Project Goals

Of the many diverse world languages, very few are within reach of current natural language processing techniques. A key obstacle to the broader application of automatic text processing is that current approaches ignore the deep semantic structure underlying all human languages, instead focusing on shallow processing of large text corpora. Our radically new approach departs from current practice in that it is designed to discover and leverage deep syntactic and semantic structures elicited from human experts. Several key conceptual breakthroughs drive our proposed approach, embodied in techniques that:

(1) amplify hand-crafted semantic knowledge to obtain comprehensive coverage for a range of tasks;

(2) uncover language-specific and language-neutral semantic representations through comparative language analysis, exploiting the diversity of expression exhibited by world languages; and

(3) effectively apply these structures to a variety of linguistic tasks from MT to information extraction and summarization.

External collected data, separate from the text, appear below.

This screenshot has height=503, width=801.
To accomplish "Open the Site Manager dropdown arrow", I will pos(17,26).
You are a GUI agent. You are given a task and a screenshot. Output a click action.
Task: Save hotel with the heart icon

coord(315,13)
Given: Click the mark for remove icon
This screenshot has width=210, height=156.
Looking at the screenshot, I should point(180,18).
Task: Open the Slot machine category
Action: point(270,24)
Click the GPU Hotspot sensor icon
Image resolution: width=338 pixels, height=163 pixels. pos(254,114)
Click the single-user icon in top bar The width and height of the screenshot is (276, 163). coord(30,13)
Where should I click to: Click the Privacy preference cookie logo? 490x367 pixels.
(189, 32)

The goal of our research is to dramatically expand the capabilities of automatic systems to process low-resource and typologically diverse languages that are currently beyond the scope of existing approaches.

Key Research Questions

Can deep linguistic representations benefit practical textual analysis systems?

At first glance, this question appears rhetorical: clearly, the answer is yes. TA systems with deep knowledge should be more accurate because they "know" more than a shallow system: they possess enough expressive power to capture complex linguistic patterns (e.g., translation correspondences) that shallow systems cannot. Furthermore, they are more easily abstracted across different surface realizations of text, so such representations magnify the marginal benefit of additional data. However, in practice shallow systems are predominant - developing usable deep linguistic representations has proven to be difficult. For instance, it took more than a decade just to demonstrate the benefits of syntactic information for statistical machine translation. The challenges are threefold: first, defining representations conducive to improved text processing; second, developing algorithms that can handle these complex structures; and third, effectively incorporating them into underlying applications. Moreover, we must address these challenges for languages where relevant annotations are unavailable, making it difficult to construct example structures.

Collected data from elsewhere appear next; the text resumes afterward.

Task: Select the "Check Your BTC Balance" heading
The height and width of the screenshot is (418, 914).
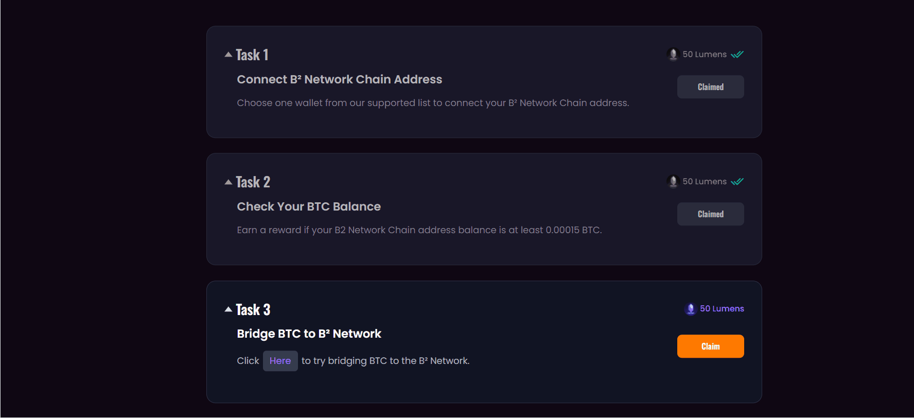Action: (x=309, y=206)

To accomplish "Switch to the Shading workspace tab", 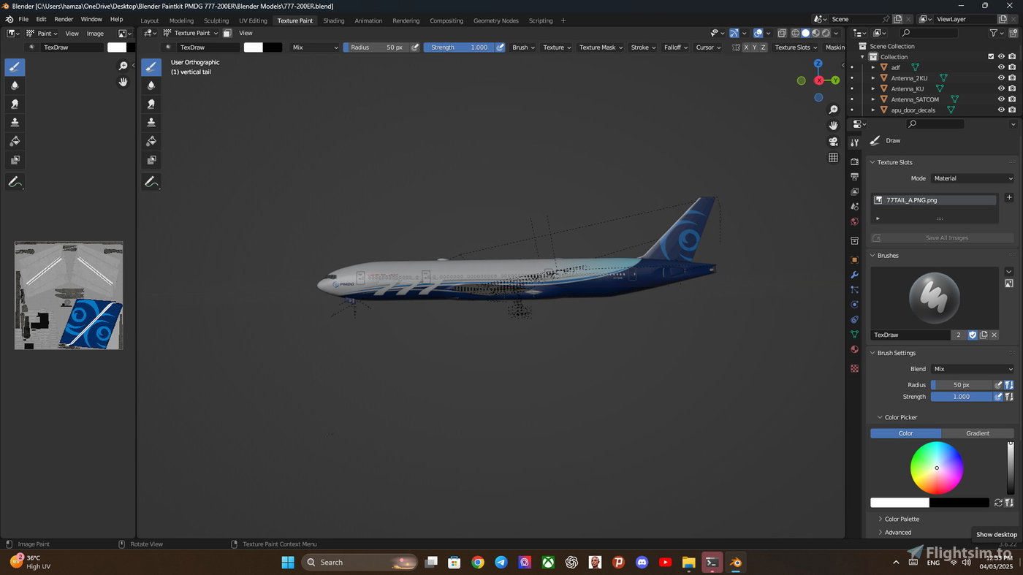I will [x=333, y=20].
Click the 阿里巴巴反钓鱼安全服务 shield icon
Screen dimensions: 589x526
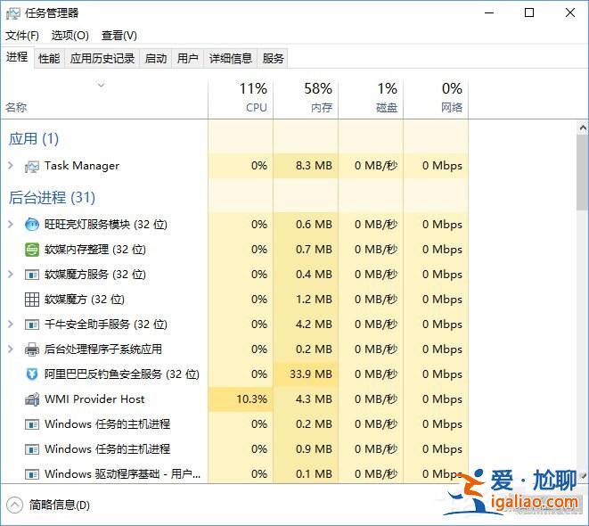coord(32,374)
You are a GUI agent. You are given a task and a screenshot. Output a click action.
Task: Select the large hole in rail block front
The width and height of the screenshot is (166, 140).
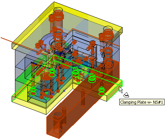click(x=58, y=115)
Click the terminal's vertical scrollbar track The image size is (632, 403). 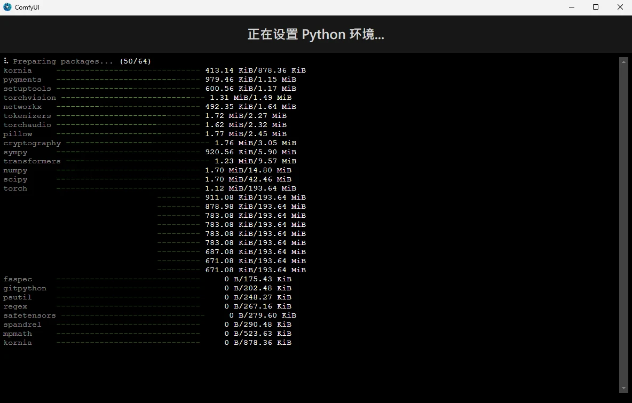pos(623,224)
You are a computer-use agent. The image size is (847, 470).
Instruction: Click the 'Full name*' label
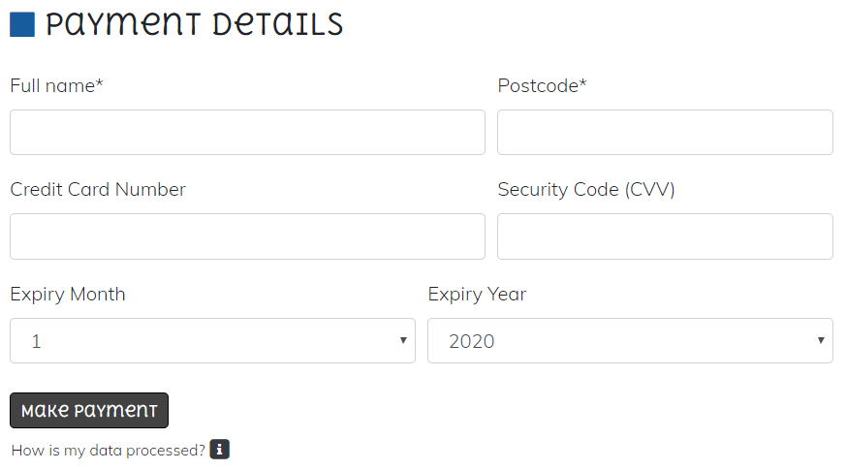(x=57, y=86)
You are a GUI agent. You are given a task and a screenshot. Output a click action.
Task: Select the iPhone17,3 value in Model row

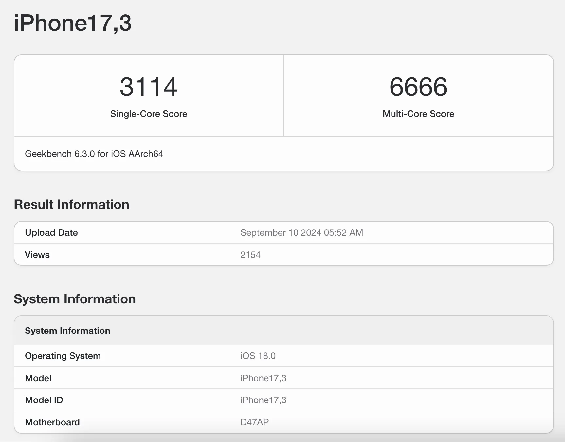263,378
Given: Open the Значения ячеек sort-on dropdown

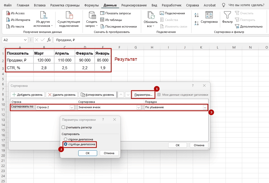Looking at the screenshot, I should tap(139, 107).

Can we marry learning from data with expert-crafted declarative linguistics?

Classical linguistics expresses knowledge about language in the form of abstract theories (e.g., grammars) that are domain- and task-neutral. In contrast, the dominant assumption of modern computational linguistics is that representations of language can be learned directly from textual data, either in raw or annotated form. Even when such data is plentiful, for many tasks the accuracy of machine learning systems leaves much to be desired. We hypothesize that such systems stand to benefit substantially from declarative expert linguistic knowledge. Leveraging high-quality, readily available linguistic knowledge is particularly essential for effective processing of low-density languages.

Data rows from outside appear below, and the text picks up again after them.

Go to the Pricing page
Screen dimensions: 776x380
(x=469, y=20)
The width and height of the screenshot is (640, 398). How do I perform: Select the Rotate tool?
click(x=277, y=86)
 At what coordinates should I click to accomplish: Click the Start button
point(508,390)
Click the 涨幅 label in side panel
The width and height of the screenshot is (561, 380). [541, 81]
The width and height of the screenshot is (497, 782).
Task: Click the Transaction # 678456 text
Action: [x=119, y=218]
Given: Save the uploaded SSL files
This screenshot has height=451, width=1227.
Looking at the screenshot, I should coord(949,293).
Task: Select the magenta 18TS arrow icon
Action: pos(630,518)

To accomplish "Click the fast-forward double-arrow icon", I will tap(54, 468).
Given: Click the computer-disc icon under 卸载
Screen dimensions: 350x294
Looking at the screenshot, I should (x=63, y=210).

Can we uncover underlying linguistic structure through comparative language analysis?

We hypothesize that the connection between languages is a powerful source of information for automatic processing of a low-density language.In fact, linguists routinely utilize comparative analysis for studying low-density languages.Comparative data such as typology and family classification can strongly constrain the space of possible linguistic structures when a target language is analyzed in its broader linguistic context. Moreover, language diversity can shed considerable light on the linguistic representations of individual languages: structures implicit in one language can be straightforward to identify in another.

How can we extend MT-motivated linguistic-core capabilities to related TA tasks?

We hypothesize that analyzing the typology and structure of a language well enough to map into the corresponding structure of a very different language also provides the key to unlocking other analytic functions. For instance, the mapping between argument structure and semnatics is a key to extracting relations (who did what to whom?) reliabily vs just extracting entities from text.Extracted relations in turn are the key to meaningful summarization.